A: Here are two possible explanations for the problem you’re having:
(1) Your listings may be showing titles & descriptions culled from directory listings rather than your page HTML Title & Meta Description. To find out your site has a listing on Yahoo! and Open Directory, try searching within those directories. Open Directory can be found at www.dmoz.org, and Yahoo! directory can be found at http://search.yahoo.com/dir . If the listings you see in those directories match the titles & descriptions that have been bothering you, then you’re in luck – this is an easy fix. In order to stop Google & Yahoo! from showing directory titles & descriptions in search results, you simply add a tag to the <head> section of the page instructing them not to do so. The format of the tag is this:
<meta name=”robots” content=”noydir, noodp”>
The next time the robot visits your page, this change should go into effect and you’ll see your own titles & descriptions (or snippets from page content). For a full list of tags that you can use in the “robots” meta tag, see our page: How to Use the Robots Meta Tag.

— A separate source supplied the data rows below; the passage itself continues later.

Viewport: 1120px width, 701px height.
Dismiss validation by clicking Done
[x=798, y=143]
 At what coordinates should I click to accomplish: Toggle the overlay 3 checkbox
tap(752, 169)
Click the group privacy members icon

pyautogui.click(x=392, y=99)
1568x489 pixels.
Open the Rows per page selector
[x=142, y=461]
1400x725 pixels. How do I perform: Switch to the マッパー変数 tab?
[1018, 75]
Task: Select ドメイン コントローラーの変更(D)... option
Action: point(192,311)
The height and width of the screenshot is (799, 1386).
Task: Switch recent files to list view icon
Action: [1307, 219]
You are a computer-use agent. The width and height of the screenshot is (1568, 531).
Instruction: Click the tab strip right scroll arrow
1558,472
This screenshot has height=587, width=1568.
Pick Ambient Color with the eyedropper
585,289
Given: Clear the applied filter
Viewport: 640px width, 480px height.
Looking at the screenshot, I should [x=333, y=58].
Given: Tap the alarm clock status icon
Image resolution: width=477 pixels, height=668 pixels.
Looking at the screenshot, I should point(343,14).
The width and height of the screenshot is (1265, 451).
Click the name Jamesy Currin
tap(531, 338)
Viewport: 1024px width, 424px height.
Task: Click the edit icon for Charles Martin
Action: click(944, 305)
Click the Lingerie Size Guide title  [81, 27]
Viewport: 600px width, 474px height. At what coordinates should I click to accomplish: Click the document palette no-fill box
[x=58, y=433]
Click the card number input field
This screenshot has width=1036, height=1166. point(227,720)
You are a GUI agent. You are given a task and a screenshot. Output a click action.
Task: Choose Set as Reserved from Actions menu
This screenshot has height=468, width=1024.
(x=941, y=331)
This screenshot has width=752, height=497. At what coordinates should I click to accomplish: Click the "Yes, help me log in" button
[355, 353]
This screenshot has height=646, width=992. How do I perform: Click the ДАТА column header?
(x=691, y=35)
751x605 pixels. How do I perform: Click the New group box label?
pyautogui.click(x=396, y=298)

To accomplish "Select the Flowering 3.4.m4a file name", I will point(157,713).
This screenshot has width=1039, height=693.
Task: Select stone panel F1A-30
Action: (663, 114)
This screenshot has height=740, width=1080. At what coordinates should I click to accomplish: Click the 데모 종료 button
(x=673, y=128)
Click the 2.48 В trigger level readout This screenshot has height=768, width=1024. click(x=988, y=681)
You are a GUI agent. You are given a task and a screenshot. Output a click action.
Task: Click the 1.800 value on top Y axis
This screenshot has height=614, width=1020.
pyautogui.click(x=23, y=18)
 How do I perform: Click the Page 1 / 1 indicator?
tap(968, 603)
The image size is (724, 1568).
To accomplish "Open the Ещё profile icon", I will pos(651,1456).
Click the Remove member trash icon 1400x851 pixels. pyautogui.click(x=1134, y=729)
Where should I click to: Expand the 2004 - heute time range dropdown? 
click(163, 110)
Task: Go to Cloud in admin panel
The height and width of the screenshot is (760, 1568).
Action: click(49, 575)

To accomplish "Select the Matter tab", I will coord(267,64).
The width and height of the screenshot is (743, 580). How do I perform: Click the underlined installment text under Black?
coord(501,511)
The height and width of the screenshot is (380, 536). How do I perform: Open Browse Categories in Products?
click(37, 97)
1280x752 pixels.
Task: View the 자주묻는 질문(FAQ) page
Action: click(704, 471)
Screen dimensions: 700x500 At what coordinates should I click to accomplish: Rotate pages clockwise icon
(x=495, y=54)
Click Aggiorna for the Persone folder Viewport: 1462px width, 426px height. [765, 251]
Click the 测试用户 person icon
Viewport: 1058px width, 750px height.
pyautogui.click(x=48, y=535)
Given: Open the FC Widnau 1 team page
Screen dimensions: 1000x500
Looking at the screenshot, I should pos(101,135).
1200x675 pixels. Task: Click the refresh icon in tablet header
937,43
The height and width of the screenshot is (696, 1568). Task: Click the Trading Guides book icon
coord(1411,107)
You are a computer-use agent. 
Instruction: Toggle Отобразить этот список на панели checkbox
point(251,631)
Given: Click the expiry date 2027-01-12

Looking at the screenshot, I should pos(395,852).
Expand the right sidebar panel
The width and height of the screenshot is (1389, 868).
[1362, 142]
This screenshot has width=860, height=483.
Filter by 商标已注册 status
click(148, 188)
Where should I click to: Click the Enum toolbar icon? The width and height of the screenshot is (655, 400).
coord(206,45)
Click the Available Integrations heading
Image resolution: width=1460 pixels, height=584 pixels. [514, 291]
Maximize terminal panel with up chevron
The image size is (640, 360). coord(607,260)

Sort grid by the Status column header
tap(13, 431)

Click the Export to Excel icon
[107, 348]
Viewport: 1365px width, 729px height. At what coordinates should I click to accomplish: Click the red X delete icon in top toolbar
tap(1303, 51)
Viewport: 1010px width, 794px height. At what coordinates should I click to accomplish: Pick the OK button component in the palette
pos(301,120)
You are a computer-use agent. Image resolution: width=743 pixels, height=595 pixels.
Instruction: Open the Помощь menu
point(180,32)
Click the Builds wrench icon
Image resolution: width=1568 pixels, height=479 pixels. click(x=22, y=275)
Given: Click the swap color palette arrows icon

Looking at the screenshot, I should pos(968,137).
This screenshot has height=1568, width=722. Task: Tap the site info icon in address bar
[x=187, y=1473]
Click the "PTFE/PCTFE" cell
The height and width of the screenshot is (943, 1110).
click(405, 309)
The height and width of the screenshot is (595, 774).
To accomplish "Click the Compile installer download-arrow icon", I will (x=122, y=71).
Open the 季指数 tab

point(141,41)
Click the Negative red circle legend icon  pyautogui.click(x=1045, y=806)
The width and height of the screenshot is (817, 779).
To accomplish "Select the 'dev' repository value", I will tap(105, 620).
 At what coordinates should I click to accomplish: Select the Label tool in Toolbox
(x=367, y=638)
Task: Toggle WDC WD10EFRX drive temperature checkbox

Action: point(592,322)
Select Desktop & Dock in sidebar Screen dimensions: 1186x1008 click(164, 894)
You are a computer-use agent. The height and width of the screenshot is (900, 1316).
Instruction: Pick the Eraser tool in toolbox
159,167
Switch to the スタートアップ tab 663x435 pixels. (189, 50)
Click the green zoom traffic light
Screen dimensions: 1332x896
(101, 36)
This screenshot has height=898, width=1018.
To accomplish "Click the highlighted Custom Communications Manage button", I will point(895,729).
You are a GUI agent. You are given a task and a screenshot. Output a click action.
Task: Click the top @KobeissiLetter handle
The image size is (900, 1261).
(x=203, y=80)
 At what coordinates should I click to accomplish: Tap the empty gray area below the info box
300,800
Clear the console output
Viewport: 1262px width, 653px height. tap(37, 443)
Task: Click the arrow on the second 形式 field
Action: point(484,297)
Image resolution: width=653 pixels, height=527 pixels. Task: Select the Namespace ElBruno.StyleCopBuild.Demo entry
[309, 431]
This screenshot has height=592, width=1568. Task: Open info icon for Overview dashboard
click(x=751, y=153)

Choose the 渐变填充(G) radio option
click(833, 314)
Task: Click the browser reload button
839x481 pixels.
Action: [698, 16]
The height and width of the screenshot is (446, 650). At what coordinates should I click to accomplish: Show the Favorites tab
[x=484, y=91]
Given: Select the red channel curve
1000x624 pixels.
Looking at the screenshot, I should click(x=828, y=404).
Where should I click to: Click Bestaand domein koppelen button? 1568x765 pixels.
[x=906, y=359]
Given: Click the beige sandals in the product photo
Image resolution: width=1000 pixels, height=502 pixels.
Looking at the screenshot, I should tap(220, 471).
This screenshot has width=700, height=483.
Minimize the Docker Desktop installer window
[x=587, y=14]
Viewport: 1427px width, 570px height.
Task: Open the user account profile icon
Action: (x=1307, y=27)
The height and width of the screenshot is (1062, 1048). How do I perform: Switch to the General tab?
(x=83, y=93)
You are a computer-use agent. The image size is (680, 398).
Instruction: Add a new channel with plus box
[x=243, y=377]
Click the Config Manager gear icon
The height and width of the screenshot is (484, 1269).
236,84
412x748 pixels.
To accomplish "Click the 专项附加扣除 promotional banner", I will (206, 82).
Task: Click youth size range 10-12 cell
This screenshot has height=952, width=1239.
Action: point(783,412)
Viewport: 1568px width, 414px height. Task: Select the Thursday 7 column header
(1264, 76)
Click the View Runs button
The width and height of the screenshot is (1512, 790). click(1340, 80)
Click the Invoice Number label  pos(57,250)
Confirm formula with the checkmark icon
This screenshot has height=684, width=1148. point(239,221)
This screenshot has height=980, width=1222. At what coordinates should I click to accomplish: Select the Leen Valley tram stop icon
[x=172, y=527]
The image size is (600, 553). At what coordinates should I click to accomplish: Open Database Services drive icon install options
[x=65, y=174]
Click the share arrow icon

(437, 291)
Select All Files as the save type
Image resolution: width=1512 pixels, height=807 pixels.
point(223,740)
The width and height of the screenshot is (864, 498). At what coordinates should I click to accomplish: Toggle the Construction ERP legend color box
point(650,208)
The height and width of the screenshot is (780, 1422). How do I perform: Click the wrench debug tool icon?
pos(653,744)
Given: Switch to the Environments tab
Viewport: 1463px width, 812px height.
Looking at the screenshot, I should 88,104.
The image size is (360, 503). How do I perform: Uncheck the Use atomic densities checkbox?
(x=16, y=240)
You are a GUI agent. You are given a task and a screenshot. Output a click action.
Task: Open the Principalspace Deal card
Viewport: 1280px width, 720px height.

(2) Another possibility is that the robots are coming to your site so rarely that you aren’t seeing your changes in place in a timely manner. This is possible if your site has no – or few – links pointing to it. To find out if this is your problem, you can do two things: look at the cached version of the page listing, by clicking on the small “cached” link that shows up in your Google listings. Here, you will see a date when Google last gathered the page. You can also find this information by signing up for Google Webmaster Tools and looking at the indexing statistics from inside the tool. If it turns out that your problem is a lack of visits, your best bet is to increase the number of links pointing to your site.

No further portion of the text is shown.